Defenders of the managed care industry attacked the new study Tuesday for its methods and because its data were collected between six and 10 years ago. But some acknowledged they do not have evidence that the most challenging patients do as well in managed care plans.
Earlier studies generally have found no differences in quality of medical care or outcomes between HMOs and non-managed care plans when comparing overall patient populations.
However, many experts and consumer advocates worry that such general comparisons mask problems in the care of the most vulnerable and medically needy groups of patients - those with diabetes, heart disease, birth defects and genetic diseases, cancer, mental illness and physical disabilities.
“Clearly, the average result hides the subgroups that are having worse outcomes,” said John E. Ware of New England Medical Center, who led the study.
Robert Restuccia of Health Care for All, a consumer advocacy group, said his organization receives complaints from people with special medical needs who have difficulty with managed care plans. “But HMOs claim there’s no problem, that everything is anecdotal and we don’t have any concrete data,” Restuccia said.
Ware and his colleagues studied 2,235 patients in Boston, Chicago and Los Angeles over a period of four years. The patients all had one of five medical conditions: high blood pressure, non-insulin-dependent diabetes, recent heart attack, heart failure or depression.
The researchers found that chronically ill HMO patients who were elderly, poor or both were more likely to have declining health, compared to similar patients in traditional health plans that pay doctors on a piecemeal basis.
For instance, 54 percent of elders in HMOs had declines in health over four years compared with 28 percent in fee-for-service plans. Among those both elderly and poor, the difference in health status was even greater, with 68 percent of HMO patients experiencing health declines compared to 27 percent among fee-for-service patients.

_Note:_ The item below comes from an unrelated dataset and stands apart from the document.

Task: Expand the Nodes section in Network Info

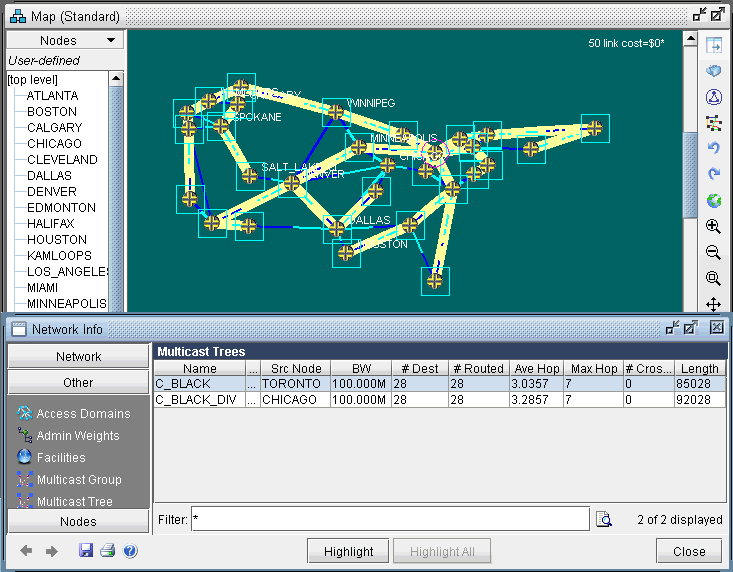Action: (78, 521)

Poor people who were in ill health at the beginning of the study were more likely to improve if they had fee-for-service coverage. Twenty-two percent of HMO patients in this group got better over four years, compared to 57 percent of fee-for-service subscribers.

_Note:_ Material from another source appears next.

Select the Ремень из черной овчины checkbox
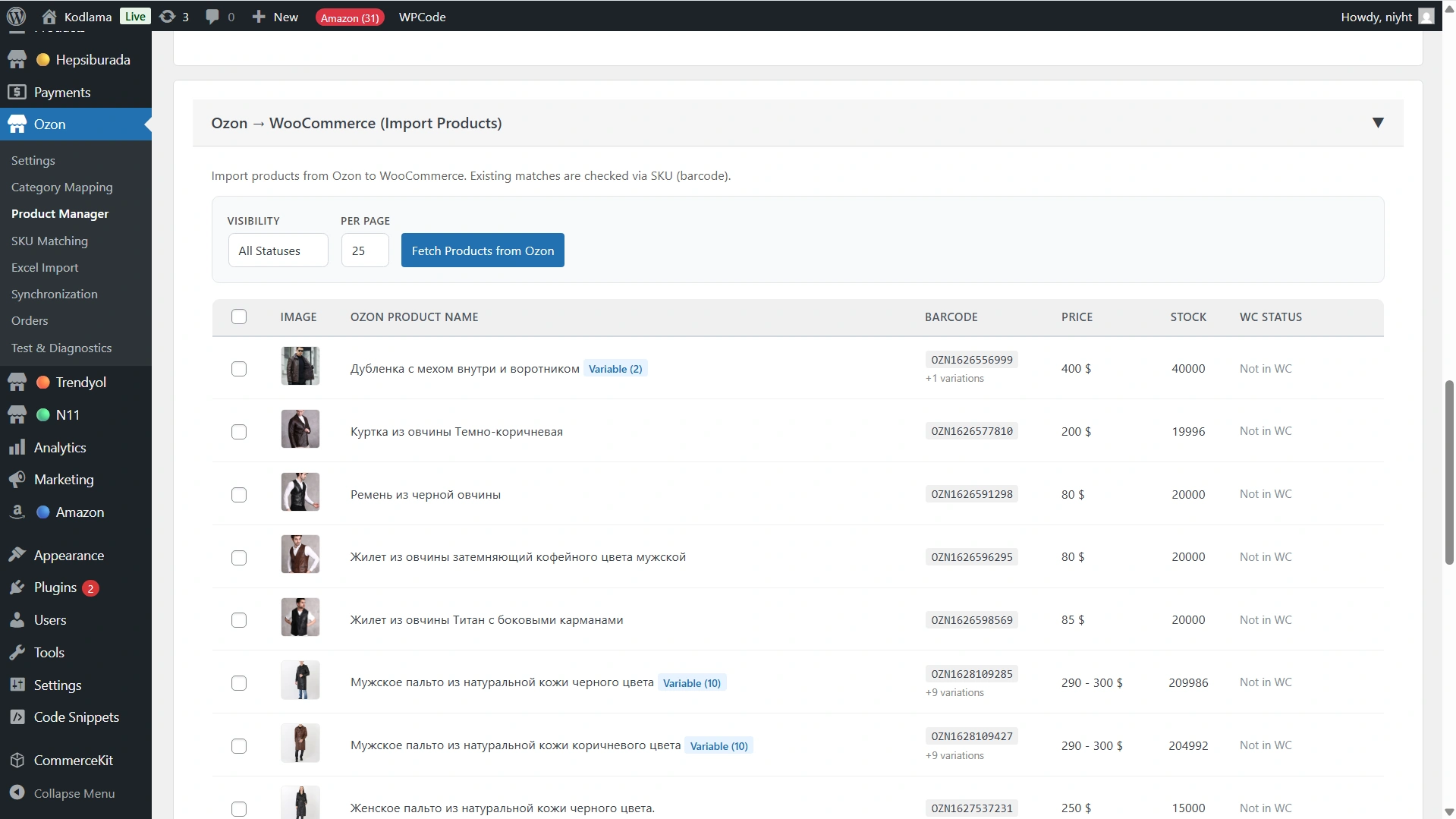Screen dimensions: 1456x819 pyautogui.click(x=239, y=495)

The study does not address the reason for these differences, but many critics of managed care point out that fee-for-service insurance plans give consumers free choice among physicians, while managed care plans control patients’ access to more expensive specialists and other services.
“It’s clear from our study that certain vulnerable subgroups are at greater risk,” Ware said. “I would argue that plans should monitor the most vulnerable subgroups in their population, and not just look at the average.”

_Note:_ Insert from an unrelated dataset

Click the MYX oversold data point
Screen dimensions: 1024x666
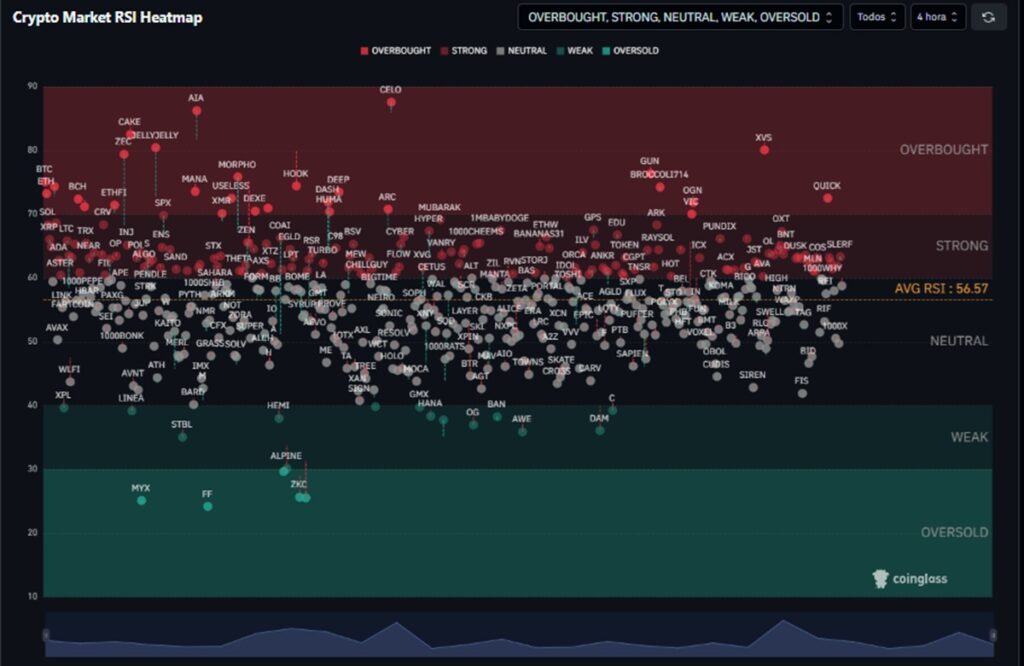(141, 500)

The American Association of Health Plans, which represents the managed care industry, called Ware “a very respected health researcher” and said the group plans to examine his findings carefully. But the association noted that the study “focuses only on one measure - whether or not patients believed their health improved, stayed the same or worsened. … It is typical to use more than one measure when analyzing health outcomes.”
The HMO group said Ware’s data “will require further analysis before we are able to determine whether such a small sample of old data based on only one measure can be extrapolated further.”
Dr. Karen Bell, associate medical director of Harvard Pilgrim Health Care, a Massachusetts facility that participated in the study, agreed with Ware that HMOs should study and monitor the elderly and other groups that have more intensive medical needs.
“On the other side of the coin, if you ask if this study leads to the conclusion that the poor and elderly receive lesser care, I would have to take umbrage with that,” Bell said.
One critic of the study is Dr. Sheldon Greenfield of New England Medical Center in Boston, a colleague of Ware’s who actually participated in the research project, called the Medical Outcomes Study.
Greenfield echoed the HMO industry’s criticism that the Ware study only looked at patients’ functional status - whether they said they were doing better, worse or the same on a range of measures such as “feeling tired most of the time.”
The study did not measure clinical outcomes, such as whether blood pressure, blood sugar or heart function had improved or worsened. “Most of the medical community has rejected the use of a single measure, such as functional status, to determine outcome,” Greenfield said.